Your original post focuses on the female side.   And you make height/size v. skill as a zero sum game.  It's not either a player is big and physical or they're skilled.  A coach will ALWAYS take a bigger and faster player with the same skill over a shorter player.  They will also ALWAYS prefer a bigger player with similar speed and skill.  They will almost ALWAYS take a bigger player with more skill, even if they are a step slower than a shorter player.  
The USWNT has been way more successful than the men's side.  And yes, 5'7" is the average height.  It's also very rare to see a player under 5'5" on a top womens college roster.  Maybe the less successful USMNT needs to start finding more 6'2" CMs?


----------



## Messi>CR7 (Jul 22, 2021)

Woodwork said:


> For men, what you are saying clearly plays out.  The height ranges seem to reflect height doesn't matter for non centerback or goalkeeper positions.  What is your explanation for the clear height advantage to selection in the USWNT?

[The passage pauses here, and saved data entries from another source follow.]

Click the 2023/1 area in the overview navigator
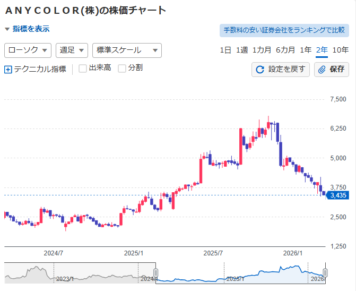356x291 pixels. [64, 278]
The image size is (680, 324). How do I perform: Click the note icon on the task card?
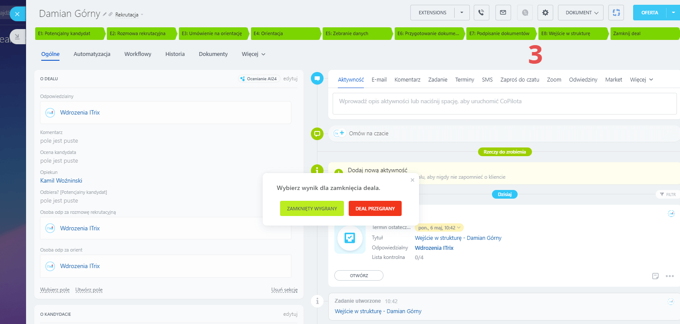(x=656, y=276)
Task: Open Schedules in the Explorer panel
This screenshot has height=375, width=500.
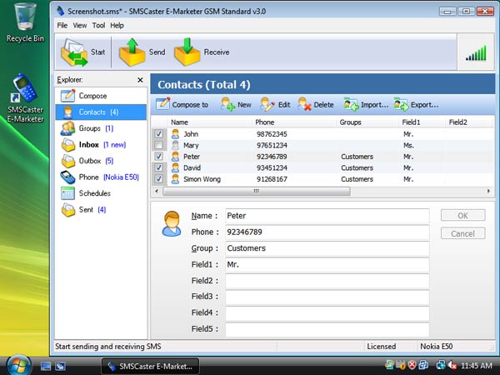Action: click(x=94, y=193)
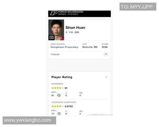Click the Purdue P logo
159x127 pixels.
[54, 13]
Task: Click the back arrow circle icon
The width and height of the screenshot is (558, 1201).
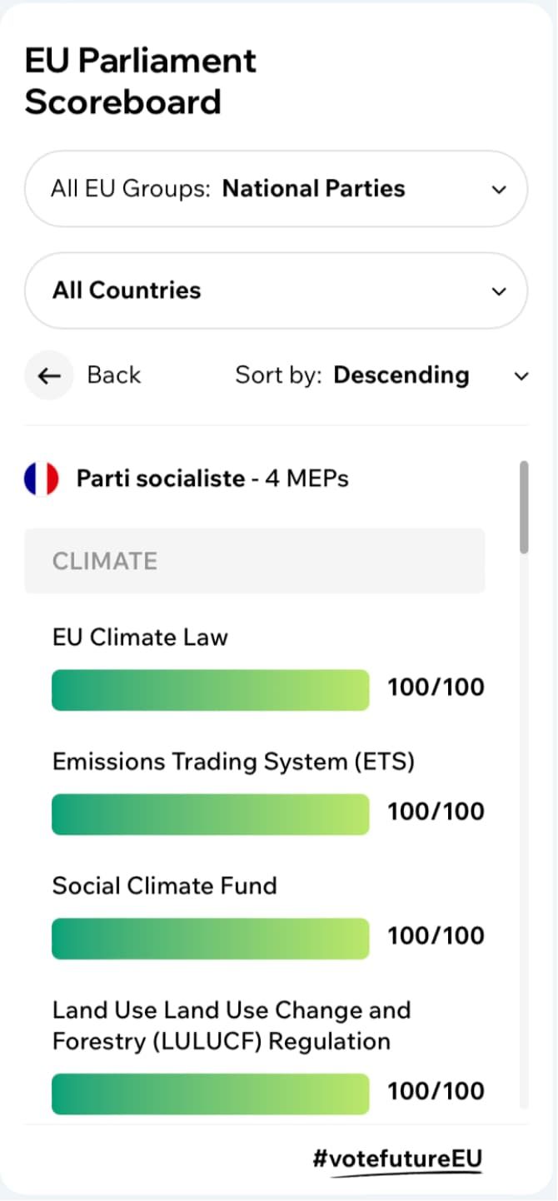Action: pos(48,375)
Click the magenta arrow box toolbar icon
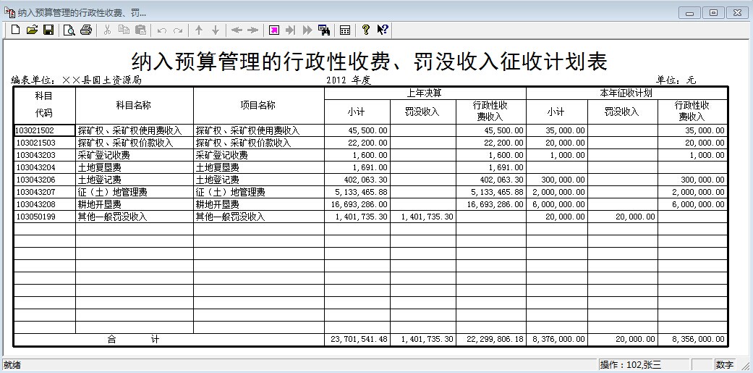Image resolution: width=753 pixels, height=373 pixels. (x=274, y=30)
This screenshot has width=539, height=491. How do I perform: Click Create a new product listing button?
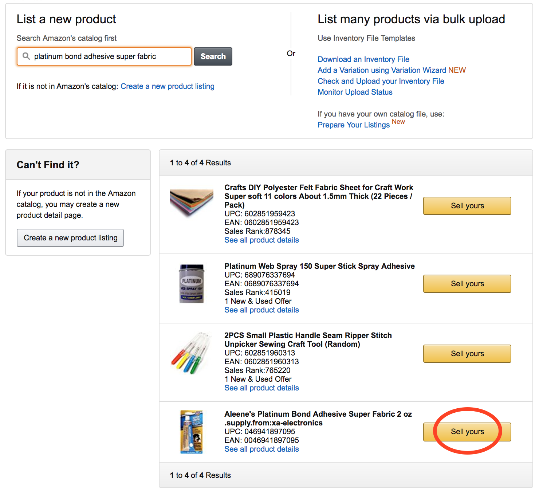click(x=70, y=238)
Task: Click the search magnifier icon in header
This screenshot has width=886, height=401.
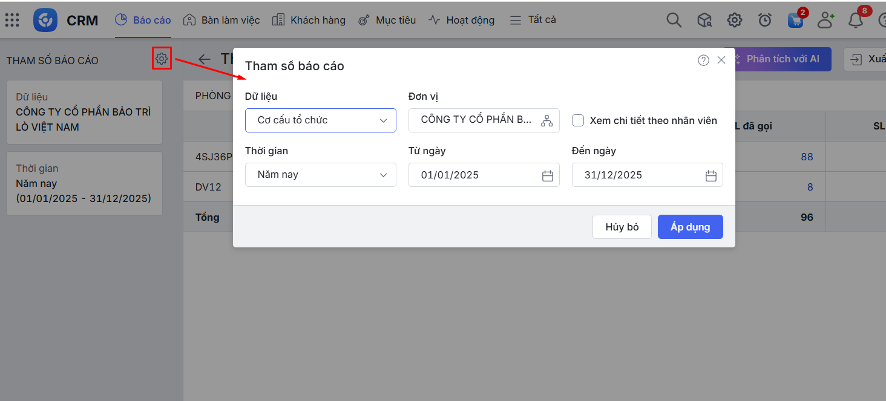Action: tap(674, 20)

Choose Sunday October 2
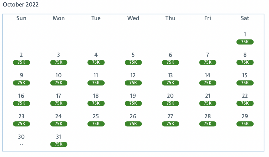point(21,58)
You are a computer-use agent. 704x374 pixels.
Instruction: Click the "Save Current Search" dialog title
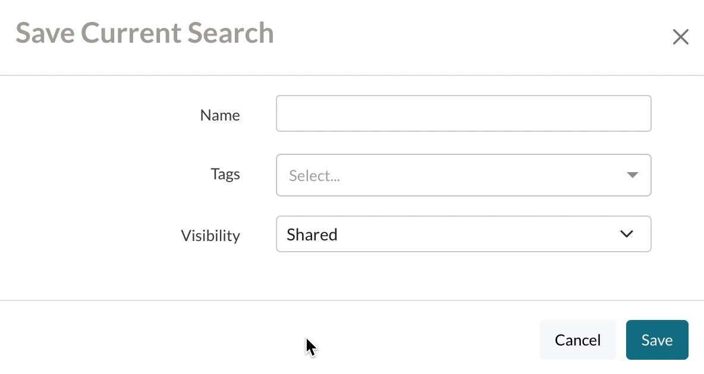click(144, 33)
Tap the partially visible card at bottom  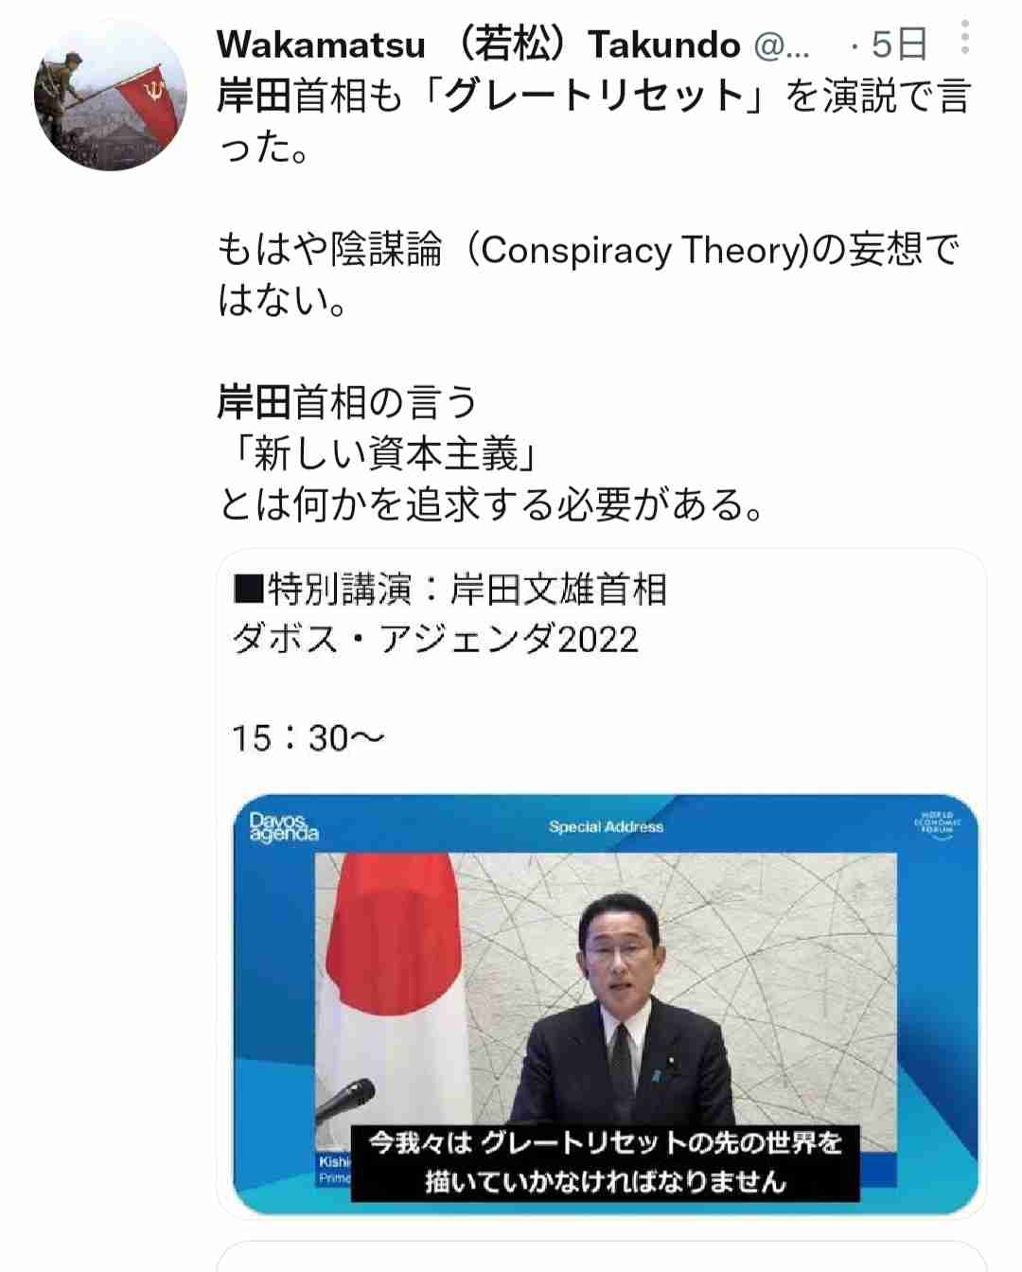coord(602,1256)
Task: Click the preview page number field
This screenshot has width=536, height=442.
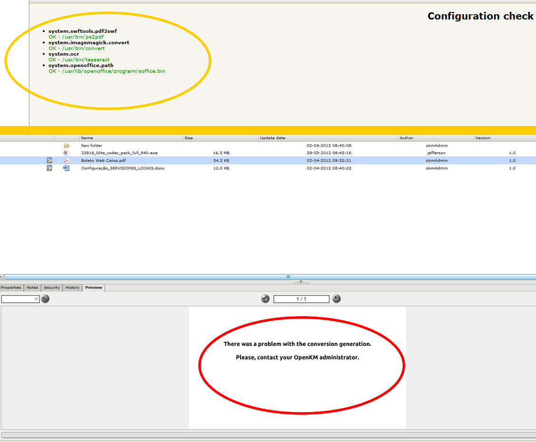Action: coord(301,299)
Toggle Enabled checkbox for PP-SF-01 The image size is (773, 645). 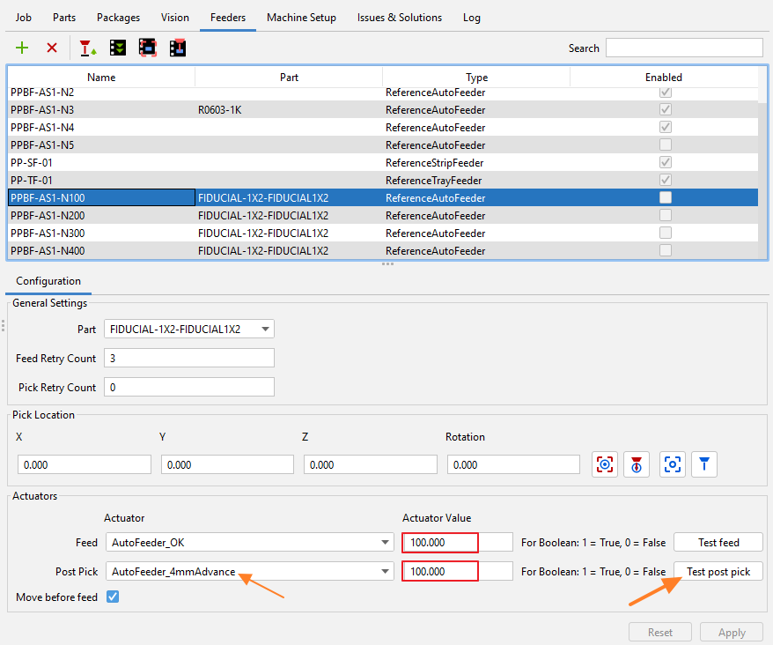pos(666,162)
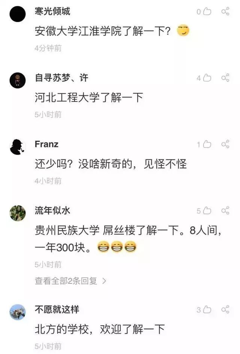Share the comment by 寒光倾城
240x354 pixels.
pos(225,11)
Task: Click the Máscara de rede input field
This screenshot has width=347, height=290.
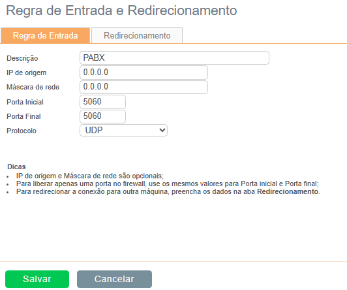Action: (x=144, y=87)
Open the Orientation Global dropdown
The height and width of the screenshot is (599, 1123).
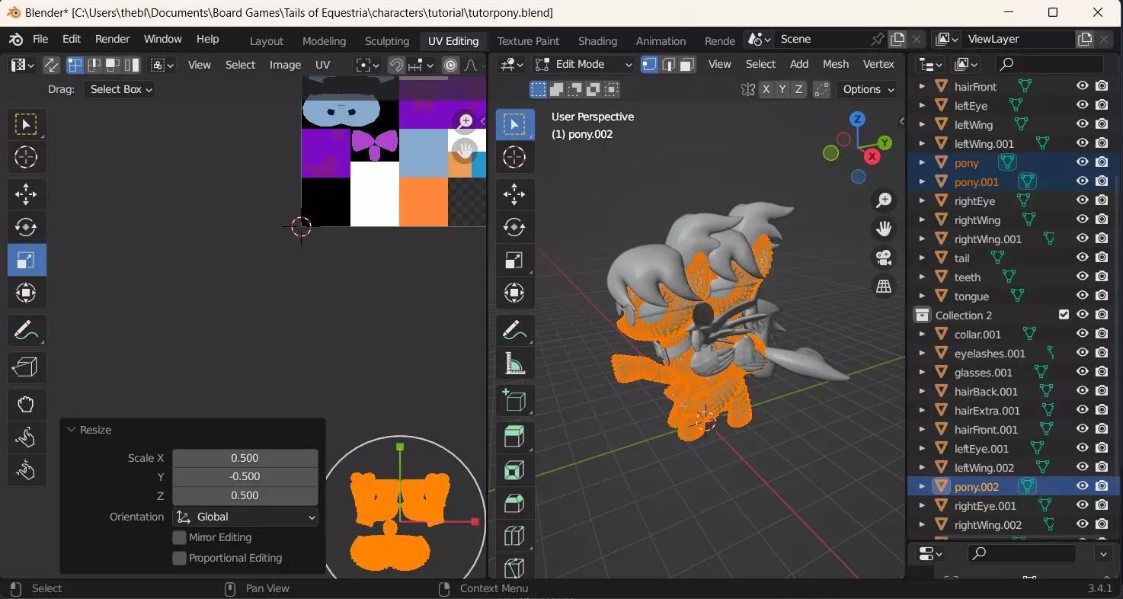[x=245, y=517]
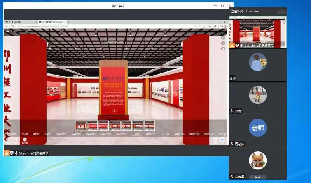Click the browser back arrow

[x=7, y=27]
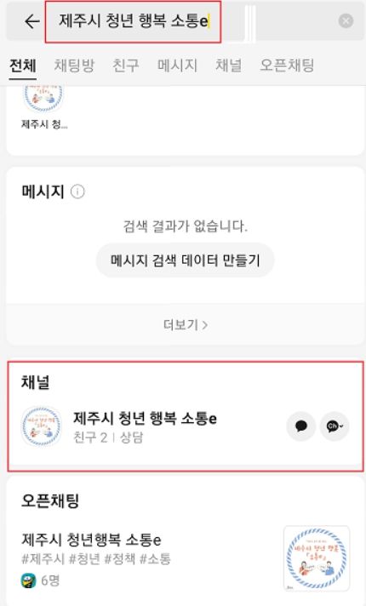Screen dimensions: 366x606
Task: Open the 제주시 청년행복 소통e open chat result
Action: 91,540
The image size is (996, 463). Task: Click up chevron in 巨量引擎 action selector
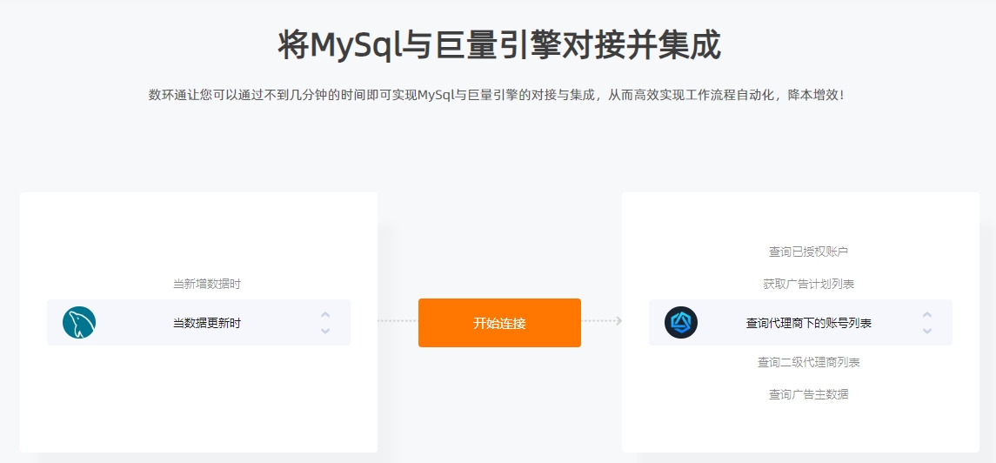[x=927, y=314]
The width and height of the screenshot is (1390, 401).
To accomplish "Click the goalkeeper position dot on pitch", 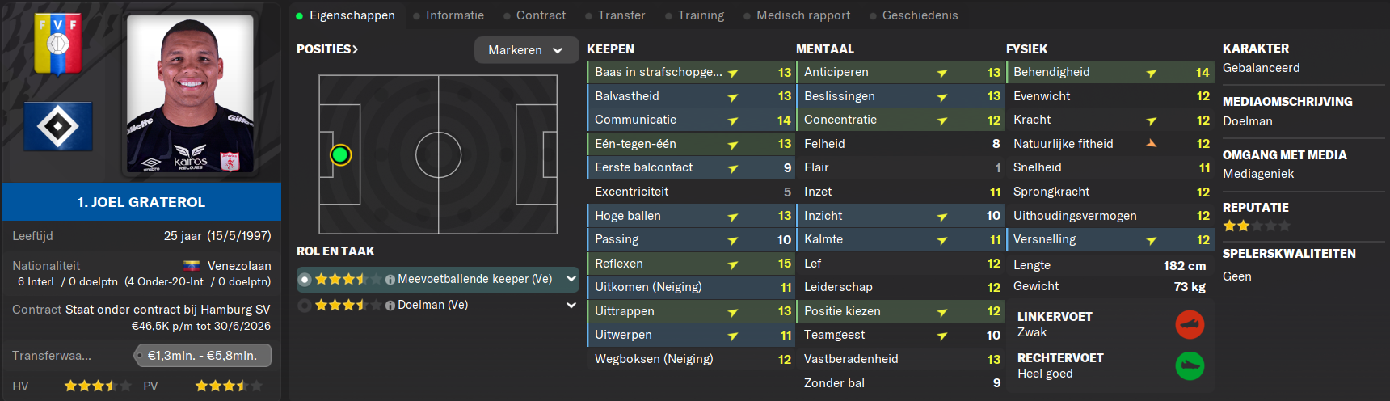I will point(340,154).
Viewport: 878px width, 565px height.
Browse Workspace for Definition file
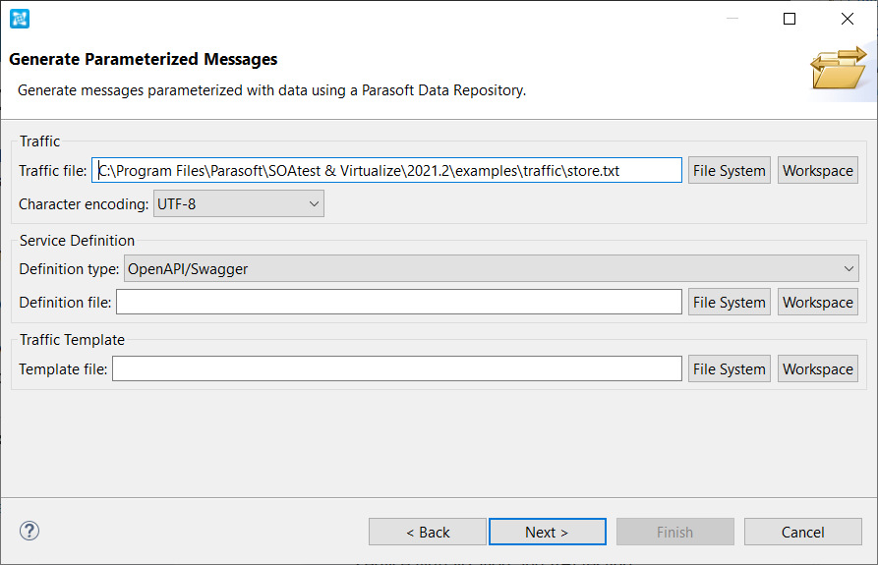point(817,302)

The way I interpret your data is that at the highest level (men's top flight clubs, national teams), soccer is about first touch, passing, soccer IQ, movement, ability to accurately and effortless make/trap a 40-yard pass, etc., i.e. all the important soccer stuff that are not given for a born athlete.  There are still players who are faster than others, but everyone has the required speed and strength to compete.

All levels below that from AYSO to USWNT, you can still outrun/outmuscle the opponents to various extents.


----------



## Dargle (Jul 22, 2021)

My experience with the girls side is that it’s really aggressiveness, rather than height, that makes a difference at the younger ages.  Height is just an imperfect proxy for that.  A bigger girl might be more willing to be aggressive because of her size, but there are plenty of short aggressive players and there are plenty of passive tall players afraid of contact or getting hit with the ball.  There are also girls who are individually pretty skilled, but never advance much unless or until they get over their lack of aggressiveness.


----------



## Emma (Jul 22, 2021)

Dargle said:


> My experience with the girls side is that it’s really aggressiveness, rather than height, that makes a difference at the younger ages.  Height is just an imperfect proxy for that.  A bigger girl might be more willing to be aggressive because of her size, but there are plenty of short aggressive players and there are plenty of passive tall players afraid of contact or getting hit with the ball.  There are also girls who are individually pretty skilled, but never advance much unless or until they get over their lack of aggressiveness.


This is true and the blame here might lie in our sexist refs who chose to card and call fouls on our boys but not with our girls.  You are promoting aggressive girls as the better player, not the more skilled player.  Start handing out those cards and calling more fouls.  When we watch our son's game, there are 20 fouls each half called.  When we watch our daughter, maybe 3 fouls are called. 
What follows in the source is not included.